I'd personally LOVE to hear Spock open the game talking in Simlish! SCORE: [0]
11. SOREN: Combat has “undergone the most radical change of all” with a single strength value, promotions and collateral damage to stop the Stack of Death".
YIN: There is a difference between radical under-the-hood changes and radical changes in real-world gameplay terms. While the move toward a single strength value might seem radical on paper, combat doesn't feel all that different to me. Indeed, combat's overall lack of evolution in CivIV is, for me, one of its signal weaknesses. While it's true that the promotion system is a wonderful addition (I even called it “genius” on the forums!), it's still a matter of degree and not substance. Indeed, even here the degree might be a bit overboard as the number and type of promotions can quickly devolve into another micro chore (yes, there is an auto-promote button for this too, but that should tell you something). This is to say, it's simply high time that a Civ game go with stacked combat. Let's not mince words.
In an Apolyton [Civilization Site] chat, you said yourself that Heroes of Might and Magic provided some inspiration for CivIV. If so, then why not let our stacks drop to a well-rendered and interactive combat zone that allows the player to choose the match ups? I recall many an HoMM game in which I would desperately attack a single gold dragon (or whatever the killer unit was) with all my first strike units hoping to kill it, which would give me reasonable hope of surviving the rest of the units in his stack. Perhaps on paper this is bad strategy…but it's compelling. It's fun.
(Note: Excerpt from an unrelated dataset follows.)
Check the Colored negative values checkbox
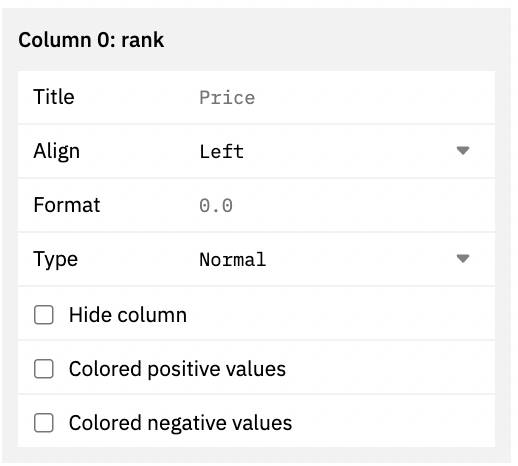This screenshot has height=466, width=518. click(44, 423)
Most of all, it puts the player in control, and actually seeing the results play out on screen is simply far more engrossing that clicking the mouse and letting the computer crunch a bunch of numbers. Furthermore, this approach might lend itself to showcasing your great promotions scheme: Imagine actually seeing a flank move, for example, or a unit with Medic I healing nearby friends. Also, as long as units can heal for free, the idea of collateral damage as a stack killer is effectively neutered. Many, many times I have simply waited to let my units in a huge stack heal before pressing my attack again. Often there were fresh units also being sent as reinforcements as well. Given that there is no added cost for me to heal (even in enemy territory, which I find odd), sieges become too easy, and only the most careless player would abuse his stack against area splash units to such a degree that it decides that battle against the AI. Charging the player some g.p. for healing units, however, would really change this dynamic! SCORE: [-1]
12. SOREN: You realize that the last several pages of my Afterword are about the many great people who helped with these ideas?
YIN: Yes, that was very well written and inspiring. You seem to have a talent for listening to feedback, fostering synergy and producing good results. For your work and theirs, SCORE: [+1]
PART 2 CONCLUSION
I think it's safe to say that Soren clearly accomplished at least half of what he set out to do, and some of the things I think he missed could be easily (?) tweaked. Other issues are perhaps too close to the heart and might never be addressed in the way that I, personally, would like (but I'm a very small fish in a big Civ pond).
Therefore, according to the guidelines Soren has given us for judging CivIV's success, I would say that there are some clear winners, some work yet to be done, and perhaps a some soul-searching left on the horizon. Not a bad result, I would say, considering the stakes were so high and the opportunity to do too little or too much must have lurked around Firaxis [Games] on a daily basis.